Rozdział 7.

8.9K 670 27
                                    

Styles?: Jak się nazywa pies który leci?

Ja: Harry. Ty znowu z tym? Wiesz, że ci to nie wychodzi.

Styles?: No weź odpowiedz!

Ja: Yh. No nie wiem.

Styles?: Pieslecik!

Ja: To było suche. Jezu. Masakra. Powinieneś za to zginąć marnie.

Styles?: Ty się po prostu nie znasz. Mam lepszy! Co to jest okrągłe z haczykiem?
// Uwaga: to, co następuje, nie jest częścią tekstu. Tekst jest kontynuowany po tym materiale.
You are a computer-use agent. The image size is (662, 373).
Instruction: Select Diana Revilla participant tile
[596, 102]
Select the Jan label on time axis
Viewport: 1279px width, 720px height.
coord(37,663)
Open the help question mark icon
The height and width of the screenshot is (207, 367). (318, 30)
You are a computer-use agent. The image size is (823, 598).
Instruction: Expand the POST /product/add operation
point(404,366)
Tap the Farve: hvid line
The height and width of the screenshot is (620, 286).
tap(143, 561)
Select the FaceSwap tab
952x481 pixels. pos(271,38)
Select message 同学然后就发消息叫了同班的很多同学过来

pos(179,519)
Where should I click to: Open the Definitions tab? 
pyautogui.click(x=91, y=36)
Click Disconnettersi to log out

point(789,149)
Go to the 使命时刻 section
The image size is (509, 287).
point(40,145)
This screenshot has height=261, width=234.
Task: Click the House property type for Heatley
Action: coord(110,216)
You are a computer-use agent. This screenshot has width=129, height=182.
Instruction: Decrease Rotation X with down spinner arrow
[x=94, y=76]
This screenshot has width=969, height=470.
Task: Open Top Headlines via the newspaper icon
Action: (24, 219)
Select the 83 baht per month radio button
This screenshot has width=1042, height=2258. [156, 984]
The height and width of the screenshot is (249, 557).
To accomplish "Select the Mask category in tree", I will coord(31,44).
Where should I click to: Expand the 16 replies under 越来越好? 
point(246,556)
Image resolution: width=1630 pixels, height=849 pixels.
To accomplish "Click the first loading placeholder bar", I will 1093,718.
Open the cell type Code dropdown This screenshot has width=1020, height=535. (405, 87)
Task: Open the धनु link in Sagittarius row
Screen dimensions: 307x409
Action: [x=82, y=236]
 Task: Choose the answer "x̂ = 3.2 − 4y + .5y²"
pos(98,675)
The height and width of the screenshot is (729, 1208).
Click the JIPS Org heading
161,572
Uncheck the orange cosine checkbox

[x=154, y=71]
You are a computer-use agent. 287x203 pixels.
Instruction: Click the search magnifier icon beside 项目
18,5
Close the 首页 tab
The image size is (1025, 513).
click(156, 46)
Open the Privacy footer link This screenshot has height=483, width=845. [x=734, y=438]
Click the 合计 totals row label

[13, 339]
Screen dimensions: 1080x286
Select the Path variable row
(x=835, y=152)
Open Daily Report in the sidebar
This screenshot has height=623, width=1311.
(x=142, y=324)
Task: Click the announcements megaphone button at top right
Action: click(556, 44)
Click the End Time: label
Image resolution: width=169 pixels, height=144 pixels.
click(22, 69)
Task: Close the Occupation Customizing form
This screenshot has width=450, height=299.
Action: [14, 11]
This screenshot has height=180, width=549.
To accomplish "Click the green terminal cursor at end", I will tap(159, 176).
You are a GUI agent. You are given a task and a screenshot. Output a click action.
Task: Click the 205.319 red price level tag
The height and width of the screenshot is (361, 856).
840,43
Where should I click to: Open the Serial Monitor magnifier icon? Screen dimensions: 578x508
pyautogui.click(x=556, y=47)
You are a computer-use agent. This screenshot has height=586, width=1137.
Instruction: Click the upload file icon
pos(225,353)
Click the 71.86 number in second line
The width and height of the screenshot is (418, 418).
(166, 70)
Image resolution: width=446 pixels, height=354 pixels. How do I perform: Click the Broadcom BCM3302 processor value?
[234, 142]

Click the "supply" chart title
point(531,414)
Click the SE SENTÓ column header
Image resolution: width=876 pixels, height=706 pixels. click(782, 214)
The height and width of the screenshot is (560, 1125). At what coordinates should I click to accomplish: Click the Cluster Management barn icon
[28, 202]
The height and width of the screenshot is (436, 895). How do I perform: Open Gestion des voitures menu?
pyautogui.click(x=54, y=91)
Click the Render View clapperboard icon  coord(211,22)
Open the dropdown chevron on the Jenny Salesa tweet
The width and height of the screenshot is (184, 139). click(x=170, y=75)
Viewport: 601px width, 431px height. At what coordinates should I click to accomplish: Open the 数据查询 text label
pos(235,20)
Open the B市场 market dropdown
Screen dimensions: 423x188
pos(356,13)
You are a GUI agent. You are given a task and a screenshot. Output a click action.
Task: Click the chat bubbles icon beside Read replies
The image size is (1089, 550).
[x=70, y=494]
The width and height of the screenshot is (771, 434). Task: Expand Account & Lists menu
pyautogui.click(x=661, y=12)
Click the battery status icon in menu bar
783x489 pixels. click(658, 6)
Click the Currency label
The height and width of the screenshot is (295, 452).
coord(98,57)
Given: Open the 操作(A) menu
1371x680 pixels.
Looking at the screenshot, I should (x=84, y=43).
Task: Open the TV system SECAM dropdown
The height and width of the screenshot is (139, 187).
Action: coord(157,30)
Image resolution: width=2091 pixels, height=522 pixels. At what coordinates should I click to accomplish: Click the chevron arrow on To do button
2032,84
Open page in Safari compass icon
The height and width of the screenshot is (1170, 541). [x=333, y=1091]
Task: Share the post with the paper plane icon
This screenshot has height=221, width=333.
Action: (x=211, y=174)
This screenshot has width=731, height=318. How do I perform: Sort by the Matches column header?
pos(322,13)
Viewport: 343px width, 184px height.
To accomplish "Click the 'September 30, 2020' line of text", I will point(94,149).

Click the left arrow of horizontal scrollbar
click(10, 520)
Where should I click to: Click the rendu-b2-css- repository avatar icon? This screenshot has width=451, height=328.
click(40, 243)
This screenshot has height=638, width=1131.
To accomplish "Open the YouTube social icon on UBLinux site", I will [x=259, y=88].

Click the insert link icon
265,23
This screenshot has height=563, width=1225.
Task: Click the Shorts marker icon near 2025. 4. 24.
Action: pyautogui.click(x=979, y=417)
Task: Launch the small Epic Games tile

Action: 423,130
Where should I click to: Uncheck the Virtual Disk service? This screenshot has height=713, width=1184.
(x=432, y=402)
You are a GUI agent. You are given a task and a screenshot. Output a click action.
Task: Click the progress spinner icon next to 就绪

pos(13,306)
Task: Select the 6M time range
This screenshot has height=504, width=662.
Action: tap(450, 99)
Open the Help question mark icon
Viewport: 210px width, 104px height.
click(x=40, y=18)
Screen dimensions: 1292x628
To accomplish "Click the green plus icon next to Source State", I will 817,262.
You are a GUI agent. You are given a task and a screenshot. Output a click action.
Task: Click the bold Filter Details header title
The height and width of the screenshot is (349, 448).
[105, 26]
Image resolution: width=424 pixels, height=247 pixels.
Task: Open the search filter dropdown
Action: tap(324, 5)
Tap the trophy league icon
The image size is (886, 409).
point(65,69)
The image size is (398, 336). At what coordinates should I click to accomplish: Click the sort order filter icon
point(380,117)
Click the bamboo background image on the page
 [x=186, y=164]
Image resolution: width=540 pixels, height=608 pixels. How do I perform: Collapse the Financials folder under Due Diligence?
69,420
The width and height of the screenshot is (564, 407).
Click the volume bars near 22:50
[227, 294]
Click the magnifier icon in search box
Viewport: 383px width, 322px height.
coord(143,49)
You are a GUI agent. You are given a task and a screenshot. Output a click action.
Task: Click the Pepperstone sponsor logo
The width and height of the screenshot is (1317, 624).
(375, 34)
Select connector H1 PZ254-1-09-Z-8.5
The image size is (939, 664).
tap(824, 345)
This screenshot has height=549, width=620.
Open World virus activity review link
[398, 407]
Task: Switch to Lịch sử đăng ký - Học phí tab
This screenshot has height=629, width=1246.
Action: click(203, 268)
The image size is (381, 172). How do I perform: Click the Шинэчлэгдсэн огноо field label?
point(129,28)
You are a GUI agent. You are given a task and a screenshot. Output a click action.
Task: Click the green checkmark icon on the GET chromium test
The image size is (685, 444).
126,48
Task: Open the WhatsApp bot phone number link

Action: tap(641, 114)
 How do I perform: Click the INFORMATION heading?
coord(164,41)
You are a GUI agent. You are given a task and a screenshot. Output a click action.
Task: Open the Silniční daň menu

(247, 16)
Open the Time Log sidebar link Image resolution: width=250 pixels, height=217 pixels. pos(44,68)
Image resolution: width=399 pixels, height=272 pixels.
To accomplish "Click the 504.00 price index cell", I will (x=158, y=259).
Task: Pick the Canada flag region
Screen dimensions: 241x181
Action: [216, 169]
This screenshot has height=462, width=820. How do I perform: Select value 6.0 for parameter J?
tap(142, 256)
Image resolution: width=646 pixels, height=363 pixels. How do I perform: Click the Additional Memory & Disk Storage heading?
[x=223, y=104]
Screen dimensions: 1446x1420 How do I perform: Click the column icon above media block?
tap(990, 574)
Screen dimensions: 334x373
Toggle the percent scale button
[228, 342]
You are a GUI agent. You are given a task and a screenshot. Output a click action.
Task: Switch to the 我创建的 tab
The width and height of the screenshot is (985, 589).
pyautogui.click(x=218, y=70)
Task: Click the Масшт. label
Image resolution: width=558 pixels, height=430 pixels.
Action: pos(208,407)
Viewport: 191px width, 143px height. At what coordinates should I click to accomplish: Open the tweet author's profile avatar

Ja: Proszę, daj mi już spokój co?

Styles?: No odpoooooowiedz.

Ja: Dobrze wiesz, że tak czy siak mi sam powiesz.

Styles?: Cycek!!!!

Ja: Ja pierdole. Jesteś chory.

Styles?: A może to ja jestem ten Zdrowy. A ty to ta chora?

Ja: Głowa mnie od ciebie juz boli. Idę spać Harry, jutro szkoła!

Styles?: No ejj. To pograjmy jeszcze w 20 pytań?

Ja: Góra 5.

Styles?: Jak masz na imię i nazwisko?

Ja: Sarah Wicburgier ( Imię przecież debilu znasz. Ale, że jesteś debilem to rozumiem czemu pytasz). A TY?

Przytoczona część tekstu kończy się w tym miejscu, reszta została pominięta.